Kim Fannon, 43, a single mother in the economically depressed town of Coeburn in Southwestern Virginia, doesn’t have to imagine. That was her reality for four long years.
“I was in bad shape, but I didn’t know how bad,” said Ms. Fannon, who subsisted with the help of the federal program Medicaid.
Ms. Fannon got relief - and a scary diagnosis - when she visited a free mobile medical clinic called RAM (Remote Area Medical) a few months ago at the nearby Wise County Fairgrounds.
And she wasn’t alone.
Nearly 2,700 other patients (many who camped out for days) came to the three-day clinic in a scene reminiscent of Walker Evans’ famous photos taken during the Great Depression: Haggard faces that projected desperation - and resignation.

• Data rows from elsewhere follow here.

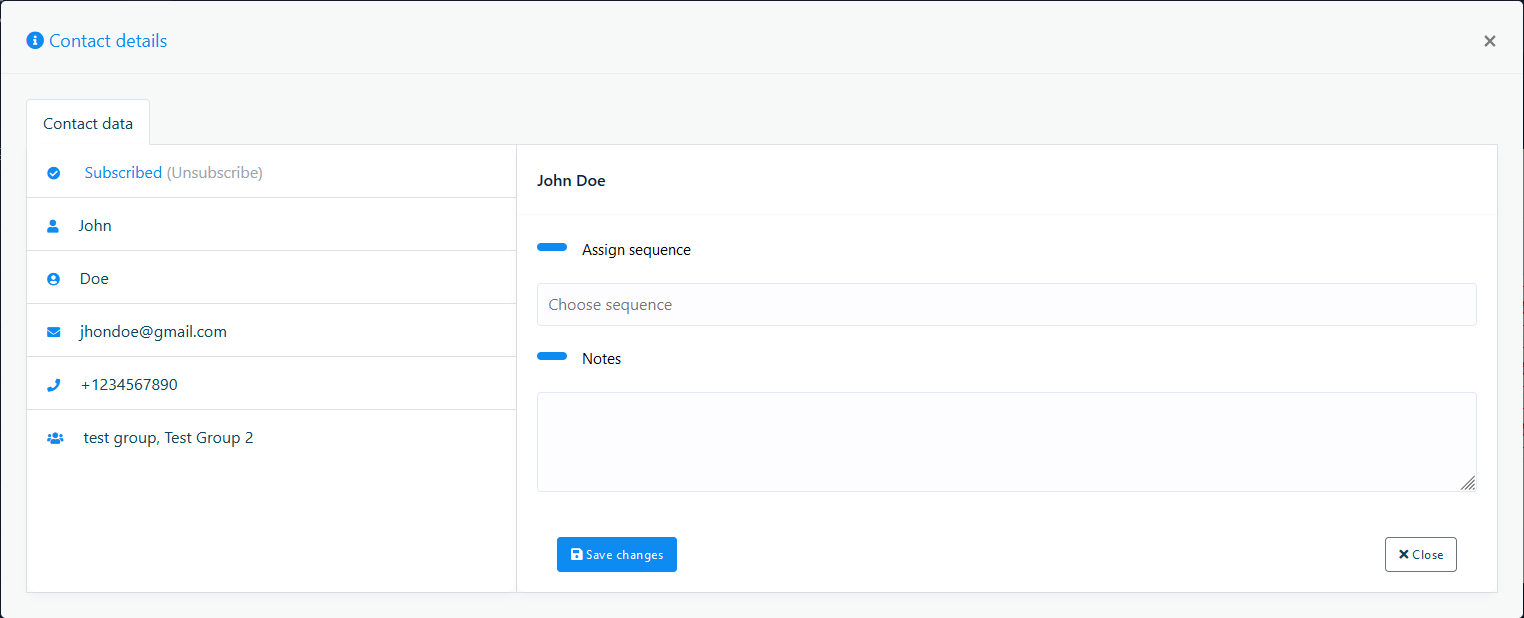This screenshot has height=618, width=1524.
Task: Toggle the Assign sequence switch
Action: 552,248
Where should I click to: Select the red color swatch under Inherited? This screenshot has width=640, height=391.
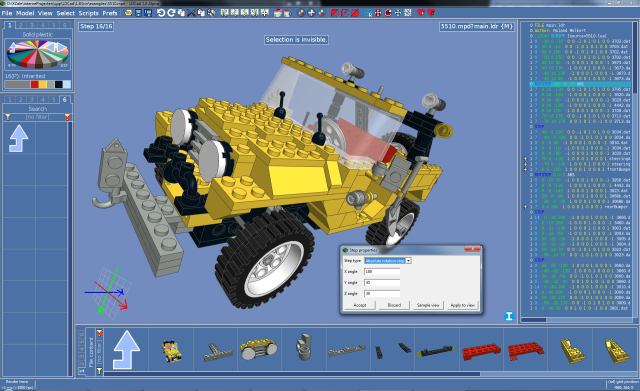pyautogui.click(x=35, y=84)
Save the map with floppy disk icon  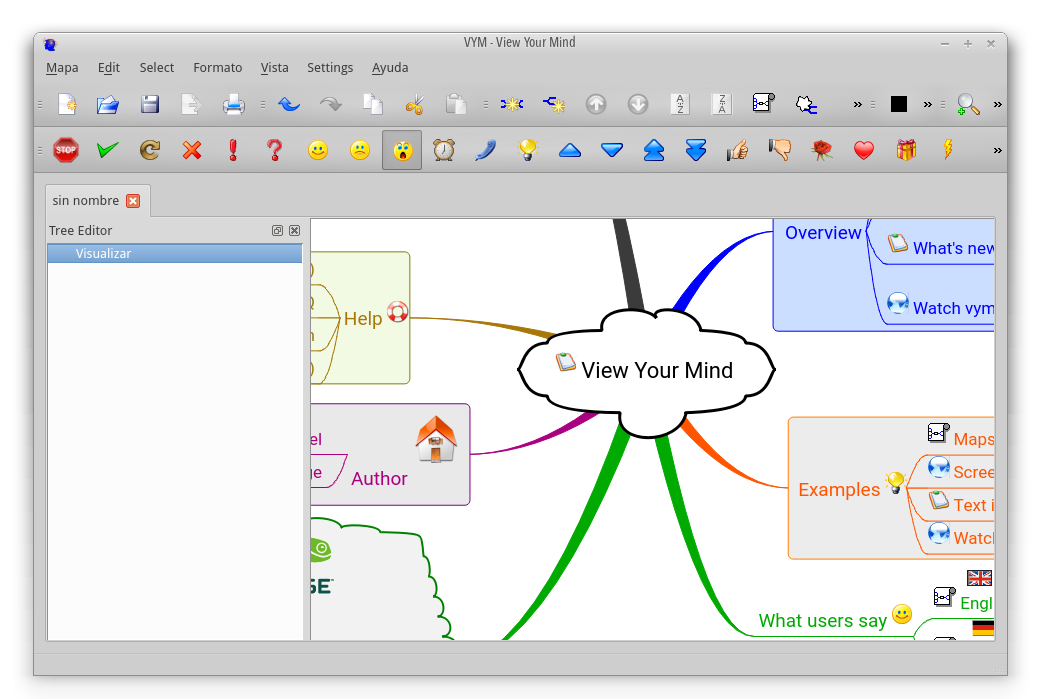coord(150,104)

“I came in to check my eyes and get glasses and was sent for a CAT scan immediately,” Ms. Fannon said.
“It turned out I had one large brain tumor as big as a lemon and four small ones,” she said in a drawl that anchored her vowels in the back of her mouth and turned “lemon” into “limon.” Fortunately, they were all benign.
Ms. Fannon’s story is not unique. Roughly 45 million people in the United States are uninsured and 20 million more are underinsured, according to the Kaiser Commission on Medicaid and the Uninsured at the Henry J. Kaiser Family Foundation.
“Lack of access to [affordable] medical care is not a problem confined to poor, inner-city neighborhoods. It’s an American problem,” said Diane Rowland, the commission’s executive director. “It’s a problem that makes people drive three hours and wait for days for free dental care. It’s a problem that makes America look like a Third World country.”
Yet health care - in these financially troubled times - is not a top election issue in 2008, said Paul Herrnson, a political science professor at the University of Maryland.
“Americans care a lot about health care,” Mr. Herrnson said. “But will health care be at the top of people’s minds when they go to the polls on November 4? No, not likely.”
In the most recent presidential debate a week ago, the term “health care” was uttered 28 times. Democratic Sen. Barack Obama and Republican Sen. John McCain agreed that the cost of health care needed to be lowered.
Mr. McCain proposes a $5,000 tax credit for families to choose plans from private insurance companies, while Mr. Obama promises to expand health coverage with a mixture of public and private efforts and to cut costs for families by an average of $2,500 annually.